→ Exercise prompt
Everything in the entries below except the pictures must be returned exactly.

→ Listed records
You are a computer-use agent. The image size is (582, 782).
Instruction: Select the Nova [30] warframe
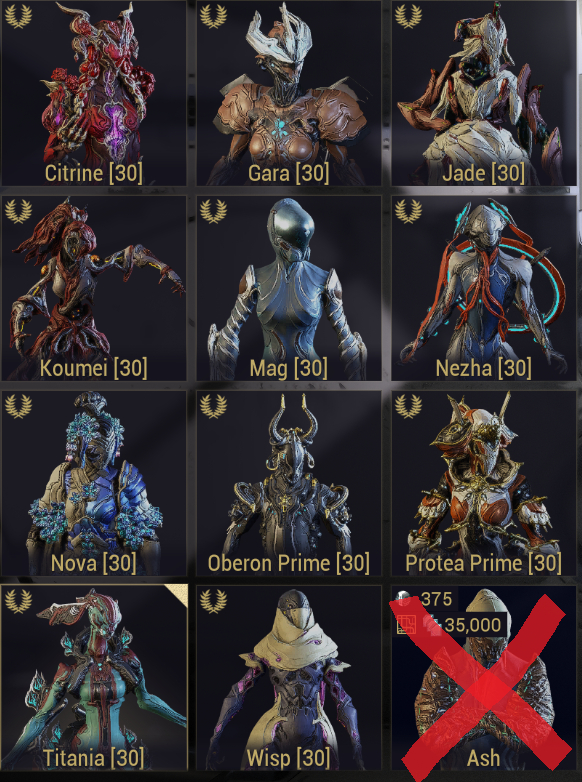94,483
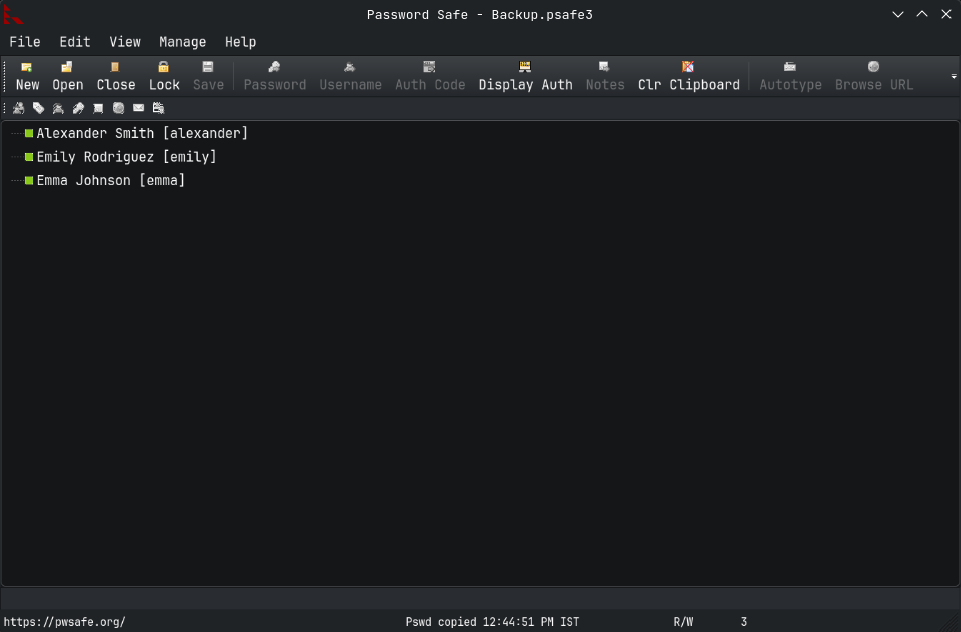Open the View menu
The height and width of the screenshot is (632, 961).
pyautogui.click(x=125, y=42)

→ Your response
You are a computer-use agent. The image size is (582, 782).
Instruction: Select the Nova [30] warframe
94,483
Open the View menu
The height and width of the screenshot is (632, 961).
pyautogui.click(x=125, y=42)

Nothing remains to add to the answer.